[start]

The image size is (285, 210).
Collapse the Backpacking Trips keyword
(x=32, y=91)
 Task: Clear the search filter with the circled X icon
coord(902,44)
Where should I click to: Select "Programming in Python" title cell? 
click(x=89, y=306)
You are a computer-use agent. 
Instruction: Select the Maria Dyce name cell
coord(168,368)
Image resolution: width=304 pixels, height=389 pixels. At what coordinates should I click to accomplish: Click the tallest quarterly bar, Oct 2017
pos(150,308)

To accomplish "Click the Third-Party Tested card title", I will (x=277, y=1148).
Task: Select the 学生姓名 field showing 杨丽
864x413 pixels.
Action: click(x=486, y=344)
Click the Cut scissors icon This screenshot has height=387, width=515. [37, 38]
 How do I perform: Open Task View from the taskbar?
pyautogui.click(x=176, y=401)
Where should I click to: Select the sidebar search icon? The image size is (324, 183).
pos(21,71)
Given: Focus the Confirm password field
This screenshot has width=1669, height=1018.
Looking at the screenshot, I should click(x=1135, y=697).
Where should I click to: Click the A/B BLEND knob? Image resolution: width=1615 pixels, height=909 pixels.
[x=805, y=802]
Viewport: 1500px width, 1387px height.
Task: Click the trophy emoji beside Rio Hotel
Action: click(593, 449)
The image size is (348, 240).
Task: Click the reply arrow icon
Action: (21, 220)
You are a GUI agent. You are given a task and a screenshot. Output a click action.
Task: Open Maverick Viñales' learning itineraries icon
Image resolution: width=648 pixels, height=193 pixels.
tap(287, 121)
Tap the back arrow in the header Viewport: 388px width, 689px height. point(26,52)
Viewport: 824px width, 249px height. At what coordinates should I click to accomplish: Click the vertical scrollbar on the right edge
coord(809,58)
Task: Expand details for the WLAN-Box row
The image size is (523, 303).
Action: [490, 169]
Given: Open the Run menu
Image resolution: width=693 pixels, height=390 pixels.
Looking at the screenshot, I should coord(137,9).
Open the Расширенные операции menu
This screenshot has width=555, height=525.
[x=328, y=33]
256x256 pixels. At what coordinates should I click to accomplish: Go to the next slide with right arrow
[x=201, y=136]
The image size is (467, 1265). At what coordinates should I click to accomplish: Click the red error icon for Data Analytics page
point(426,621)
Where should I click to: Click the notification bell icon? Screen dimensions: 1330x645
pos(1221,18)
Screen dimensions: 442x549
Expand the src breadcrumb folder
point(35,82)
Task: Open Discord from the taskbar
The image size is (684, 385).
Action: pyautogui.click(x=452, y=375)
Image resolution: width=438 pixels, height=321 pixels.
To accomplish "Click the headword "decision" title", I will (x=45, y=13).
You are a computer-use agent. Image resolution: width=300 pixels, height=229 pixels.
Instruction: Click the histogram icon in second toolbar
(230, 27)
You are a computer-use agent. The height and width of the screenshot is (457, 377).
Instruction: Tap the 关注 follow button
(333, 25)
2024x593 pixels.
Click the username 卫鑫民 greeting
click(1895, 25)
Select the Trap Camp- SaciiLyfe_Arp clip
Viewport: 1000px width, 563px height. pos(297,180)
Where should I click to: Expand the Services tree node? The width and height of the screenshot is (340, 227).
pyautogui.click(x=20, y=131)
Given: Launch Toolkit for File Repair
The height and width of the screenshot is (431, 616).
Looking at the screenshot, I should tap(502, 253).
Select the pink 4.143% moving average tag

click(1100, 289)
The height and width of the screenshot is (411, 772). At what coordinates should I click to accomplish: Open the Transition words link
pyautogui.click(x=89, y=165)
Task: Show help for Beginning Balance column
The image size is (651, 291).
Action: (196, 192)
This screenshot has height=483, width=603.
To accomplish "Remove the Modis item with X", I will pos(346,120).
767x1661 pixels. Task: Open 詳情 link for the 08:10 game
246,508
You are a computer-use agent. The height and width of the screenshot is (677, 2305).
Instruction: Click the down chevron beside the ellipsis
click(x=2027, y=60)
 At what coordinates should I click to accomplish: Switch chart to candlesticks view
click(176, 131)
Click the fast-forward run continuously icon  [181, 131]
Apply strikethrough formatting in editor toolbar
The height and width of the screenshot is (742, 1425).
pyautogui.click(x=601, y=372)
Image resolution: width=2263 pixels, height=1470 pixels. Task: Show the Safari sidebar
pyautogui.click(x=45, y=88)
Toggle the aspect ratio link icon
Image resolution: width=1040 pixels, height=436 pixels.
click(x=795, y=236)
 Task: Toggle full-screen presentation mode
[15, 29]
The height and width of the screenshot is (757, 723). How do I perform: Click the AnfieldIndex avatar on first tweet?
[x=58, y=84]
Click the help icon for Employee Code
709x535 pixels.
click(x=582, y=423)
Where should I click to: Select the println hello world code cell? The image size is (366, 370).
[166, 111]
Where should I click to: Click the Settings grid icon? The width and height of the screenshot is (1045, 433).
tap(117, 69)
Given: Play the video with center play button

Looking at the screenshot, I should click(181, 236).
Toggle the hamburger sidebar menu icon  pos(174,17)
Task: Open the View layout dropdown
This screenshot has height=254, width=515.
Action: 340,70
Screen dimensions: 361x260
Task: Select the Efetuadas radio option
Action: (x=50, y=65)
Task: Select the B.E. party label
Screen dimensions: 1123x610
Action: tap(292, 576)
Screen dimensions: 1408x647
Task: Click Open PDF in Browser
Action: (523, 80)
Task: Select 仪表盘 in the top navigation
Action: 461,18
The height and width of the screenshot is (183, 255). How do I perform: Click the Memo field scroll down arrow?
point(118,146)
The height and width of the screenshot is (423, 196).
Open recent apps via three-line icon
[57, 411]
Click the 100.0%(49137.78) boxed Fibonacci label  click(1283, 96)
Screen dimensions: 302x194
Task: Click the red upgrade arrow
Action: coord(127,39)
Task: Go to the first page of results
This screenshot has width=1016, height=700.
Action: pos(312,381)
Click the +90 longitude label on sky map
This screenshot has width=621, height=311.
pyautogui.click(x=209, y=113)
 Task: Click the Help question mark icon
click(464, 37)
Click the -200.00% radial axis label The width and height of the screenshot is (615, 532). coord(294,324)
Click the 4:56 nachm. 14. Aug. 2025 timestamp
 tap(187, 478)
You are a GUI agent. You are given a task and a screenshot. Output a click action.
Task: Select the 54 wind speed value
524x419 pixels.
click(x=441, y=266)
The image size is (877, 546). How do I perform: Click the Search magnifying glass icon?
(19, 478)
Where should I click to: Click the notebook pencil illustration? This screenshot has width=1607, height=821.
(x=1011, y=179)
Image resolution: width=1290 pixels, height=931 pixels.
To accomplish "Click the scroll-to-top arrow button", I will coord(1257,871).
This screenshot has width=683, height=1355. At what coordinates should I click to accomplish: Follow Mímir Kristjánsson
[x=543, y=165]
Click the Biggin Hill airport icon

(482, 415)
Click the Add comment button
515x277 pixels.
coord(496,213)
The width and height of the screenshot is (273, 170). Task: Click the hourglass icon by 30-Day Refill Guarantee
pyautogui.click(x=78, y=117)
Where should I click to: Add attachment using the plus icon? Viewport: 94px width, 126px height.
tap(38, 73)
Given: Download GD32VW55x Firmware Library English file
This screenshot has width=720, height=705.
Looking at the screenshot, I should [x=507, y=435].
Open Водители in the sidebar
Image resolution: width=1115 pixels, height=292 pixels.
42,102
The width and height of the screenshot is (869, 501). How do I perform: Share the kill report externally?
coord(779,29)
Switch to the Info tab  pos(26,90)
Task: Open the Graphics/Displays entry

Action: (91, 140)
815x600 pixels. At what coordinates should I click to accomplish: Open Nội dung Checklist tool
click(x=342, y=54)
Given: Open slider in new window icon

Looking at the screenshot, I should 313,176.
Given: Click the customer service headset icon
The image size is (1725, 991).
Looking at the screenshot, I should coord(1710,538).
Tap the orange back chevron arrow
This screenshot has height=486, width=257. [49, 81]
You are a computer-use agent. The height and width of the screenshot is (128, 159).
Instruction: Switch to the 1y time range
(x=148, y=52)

[end]

Rewrite the rows from the line with "Where should I click to: Select the sidebar" up to and including the line with "tap(287, 121)", replacing "knob" with "dial" and leaving everything else unchanged.

Answer to the task:
Where should I click to: Select the sidebar search icon? The image size is (324, 183).
pos(21,71)
Given: Focus the Confirm password field
This screenshot has width=1669, height=1018.
Looking at the screenshot, I should click(x=1135, y=697).
Where should I click to: Click the A/B BLEND dial? Image resolution: width=1615 pixels, height=909 pixels.
[x=805, y=802]
Viewport: 1500px width, 1387px height.
Task: Click the trophy emoji beside Rio Hotel
Action: click(593, 449)
The image size is (348, 240).
Task: Click the reply arrow icon
Action: (21, 220)
You are a GUI agent. You are given a task and a screenshot. Output a click action.
Task: Open Maverick Viñales' learning itineraries icon
Image resolution: width=648 pixels, height=193 pixels.
tap(287, 121)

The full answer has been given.